The Leafs assumed visitor control of the period. Nikolai Kulemin scored twice, morphing into Mr. Clutch by first jumping on a Mikhail Grabovski rebound and then, with six seconds remaining, banging one past Brian Elliott from a godawful angle.
In the second, repeated thoughts of, "Uh oh. Not this again."
After going up 3-1 on a gorgeous deflection by Tyler Bozak, the Leafs suddenly found themselves on the receiving end of sustained pressure as the Avs decided to do something they haven't done much this season: Impress the tens of fans inside the Pepsi Center.
Since the game started late, and I was already sleep-deprived and running on Red Bull, my notes from this second period now appear to be written by Pierre McGuire:
"I tell you what, this pressure is intense – intense!" "The Leafs need to weather this storm – this is a Colorado avalanche right here." "Oh, wow, look at the Avs cycle down low and muscle their way in the corners. WOW. That's beautiful stuff right there. I tell you what, these guys are snarling like junkyard dogs right now and Toronto better check for bite marks. I tell you what."
But then it happened. Key players assumed key roles.
James Reimer, who could now move to the woods, start his own cult and have 80 per cent of the city follow him, was heroic. He made save after save, most from in close, several of the spectacular variety.
Luke Schenn, solely responsible for the Bozak goal, was a tower of power in both ends. Phaneuf was surly and punishing. Mike Komisarek, back from injury, played possibly his best game of the season. The top two lines buried their chances, including Phil Kessel, who scored the eventual game winner on the power play in the third.

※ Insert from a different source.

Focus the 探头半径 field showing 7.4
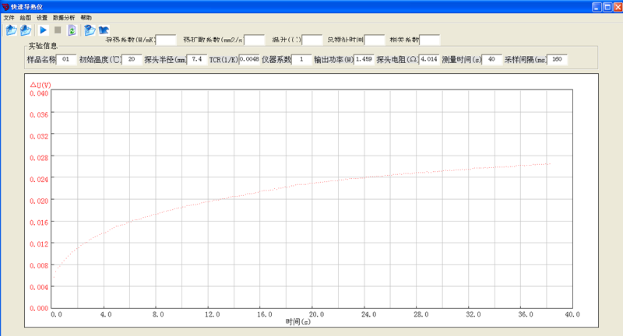623x336 pixels. 196,59

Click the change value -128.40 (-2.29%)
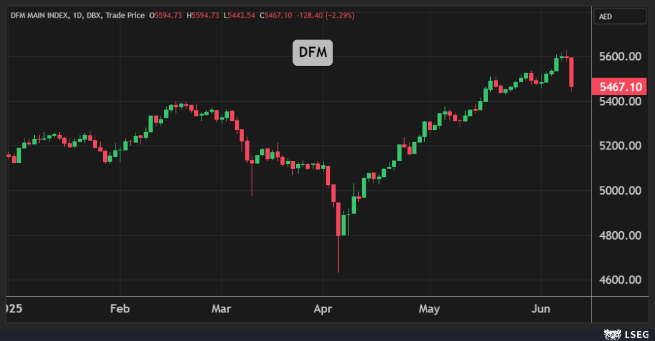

Even when fate seemed determined to hand the Leafs another loss to a weaker opponent – whether it was Nazem Kadri somehow missing an open net in the second or Mike Brown using his leg instead of his stick to score a goal that would not count in the third – the Leafs pushed back and did just enough at just the right time.
After Matt Duchene made it 4-3 at 11:54 of the third, the heart-stopping finish was on.

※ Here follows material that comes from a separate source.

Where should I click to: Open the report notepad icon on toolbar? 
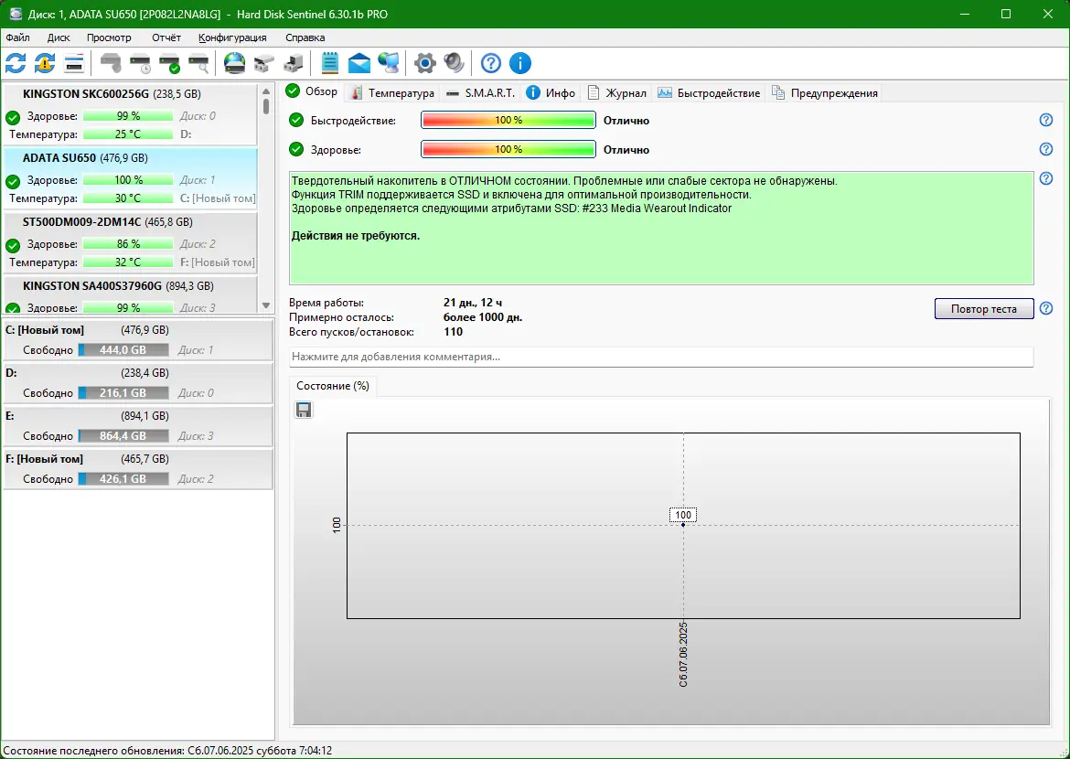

The Avs pressed. They skated hard. They controlled the play, outshooting Toronto 12-8 over the period, including a deranged blitz of one shot per every 20 seconds in a final minute that really should have been sponsored by Rolaids.

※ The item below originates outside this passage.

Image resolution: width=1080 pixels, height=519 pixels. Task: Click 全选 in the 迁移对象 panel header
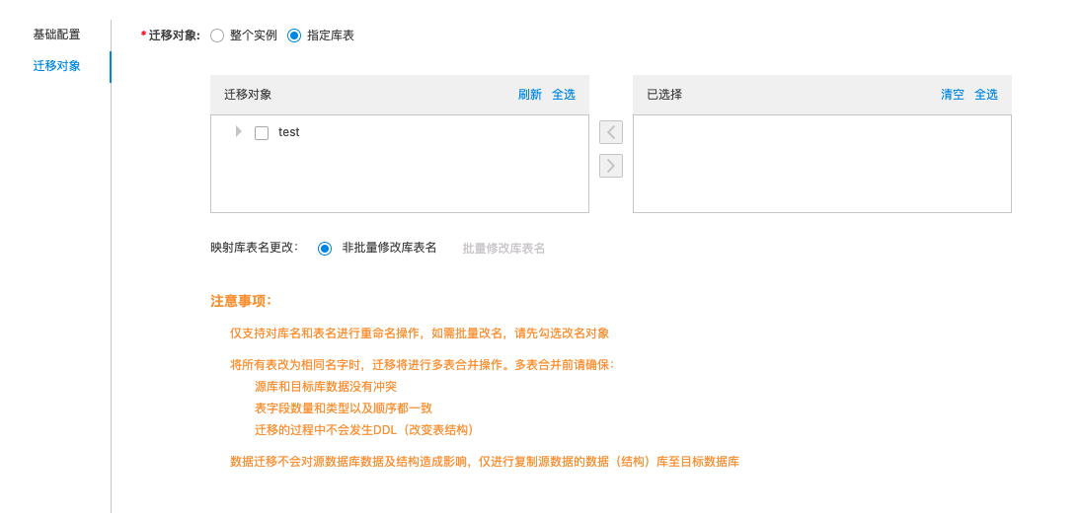coord(564,95)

Never mind. Doesn't matter. The good guys prevailed.
So here we are.
Buffalo plays twice this weekend at home, tonight against Florida and tomorrow against Jersey. Carolina faces Tampa this evening. And the Leafs are headed to Motown, for a Hockey Night in Canada battle with the Wings tomorrow.
So by this time on Sunday morning, well, let's not think about it just yet. These guys believe. All we can really do is watch and enjoy.